Longitudinal monitoring enabled us to identify sources of recurrent error and facilitate several changes in our practice. This technique of continuous critical incident monitoring and quality improvement through system change has been described previously in an NICU.7 In this prospective study of 284 medication related critical incidents, 46 were followed by system changes.7 Knowledge acquired in this way, even from apparently minor errors, is an important resource in the prevention of future errors.

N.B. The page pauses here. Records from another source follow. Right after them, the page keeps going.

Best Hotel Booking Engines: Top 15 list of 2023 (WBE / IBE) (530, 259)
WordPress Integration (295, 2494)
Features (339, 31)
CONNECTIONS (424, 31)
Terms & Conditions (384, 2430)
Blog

Prescribers are human and therefore mistakes will be made. Recognition of these errors is the first step in their prevention. It is important that prescribers are aware of their own vulnerability and that we all learn from our own mistakes and those of others. Increased awareness of error is an important preventive tool. In addition, we feel that ward based input from a clinical pharmacist, particularly within the context of a risk management programme, is important in the NICU both to monitor medication orders and to provide education to frequently changing members of staff.